:: Text shown ::

I am not completely sure what the question is here but I'all attempt an answer anyway, hopefully with some reasonable informations.

Point 1 - Dependence on $\theta$ How does the non commutative algebra $A_\theta$ depends on $\theta$? Much. The first obvious difference is between rational and irrational, If $\theta=\frac p q $ something similar to what happens on quantum groups at roots of unity shows up: a big center, in fact $Z(A_{\frac p q})={\cal C}(\mathbb T^2)$ and $A_{\frac p q}$ turns out to be isomorphic to the algebra of continous sections of a vector bundle over $\mathbb T^2$ whose fibers are $q\times q$ matrix algebras. What if $\theta$ is irrational? Well, well, things are not so easy in that case as well. Consider, for example, that if $\theta,\theta'\in ]0,\frac 1 2 [$ are two irrationals then $A_\theta$ and $A_{\theta'}$ are not isomorphic as $C^*$--algebras. But we know that isomorphism as $C^*$--algebras is pretty difficult to obtain, right? Let us relax things and ask for a weaker condtion, Morita equivalence. Then you can prove that two quantum torus algebras for two different values of the parameter are Morita equivalent if and only if

$$ \exists\, A=\left(\begin{array}{cc}a&b\\ c& d\end{array}\right)\in GL(2;\mathbb Z)\, : \theta'=\frac{a\theta+b}{c\theta+d} $$

thus showing that dependence on the parameter is quite subtle. In this sense it is not easily "rescaled"... (best reference on this, imho, chapter 12 of Elements of NC Geometry, Gracia-Bondia, Varilly, Figueroa).

:::

> **Written task**
In the forum answer above on quantum torus algebras, condense the paragraph that begins "Point 1 - Dependence on $\theta$" into a short bulleted list that keeps its main facts. Include its displayed formula and closing sentence.

:: Recorded information ::

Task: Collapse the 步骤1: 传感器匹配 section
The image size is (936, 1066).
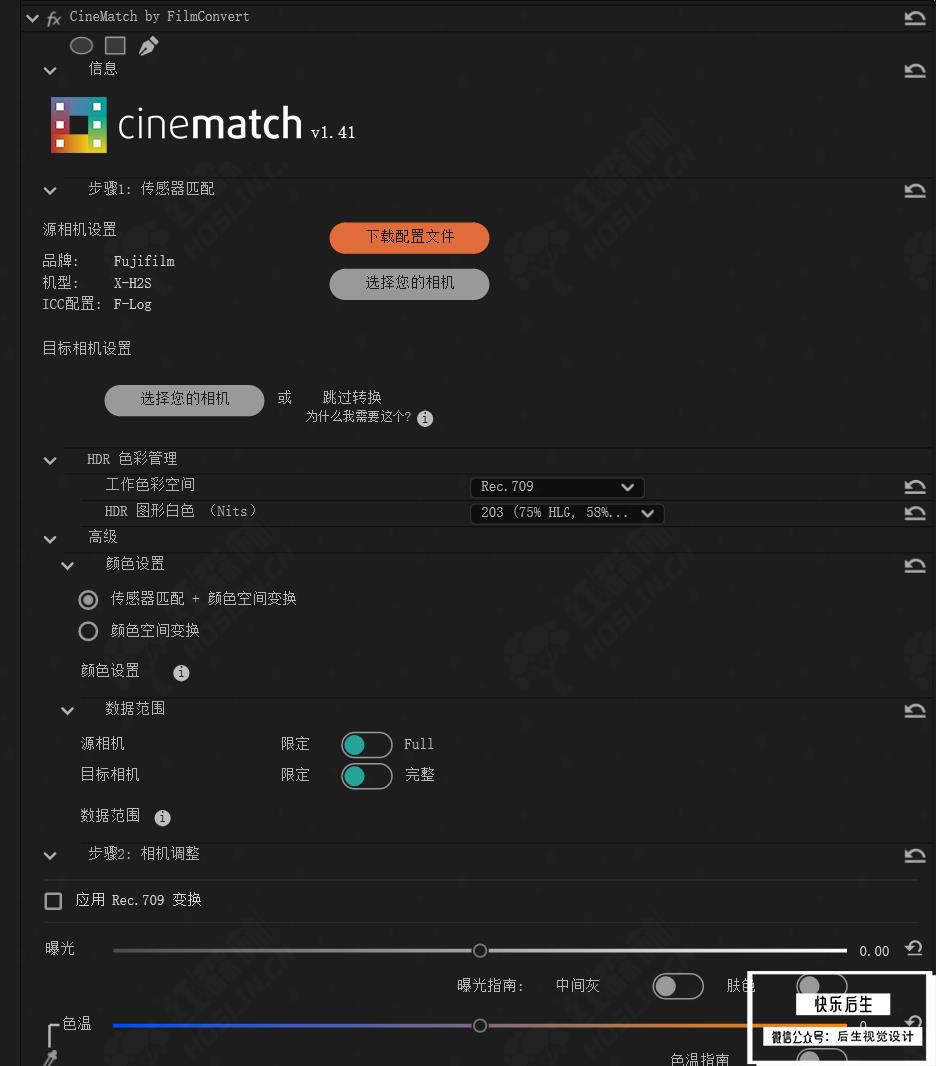Action: click(50, 191)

:::

> **Reply**
- The algebra $A_\theta$ depends strongly on $\theta$. The first obvious split is between rational and irrational values.
- For rational $\theta = p/q$, something like quantum groups at roots of unity appears:
  - There is a big center, $Z(A_{p/q}) = {\cal C}(\mathbb T^2)$.
  - $A_{p/q}$ is isomorphic to the algebra of continuous sections of a vector bundle over $\mathbb T^2$ whose fibers are $q\times q$ matrix algebras.
- For irrational values, if $\theta, \theta' \in\, ]0, \frac12[$ are two irrationals, $A_\theta$ and $A_{\theta'}$ are not isomorphic as $C^*$-algebras.
- Under the weaker condition of Morita equivalence, two quantum torus algebras are equivalent if and only if $\theta' = \frac{a\theta+b}{c\theta+d}$ for some $\left(\begin{array}{cc}a&b\\ c&d\end{array}\right)\in GL(2;\mathbb Z)$.
- The dependence on the parameter is therefore subtle and not easily "rescaled."
- Suggested reference: chapter 12 of Elements of NC Geometry (Gracia-Bondia, Varilly, Figueroa).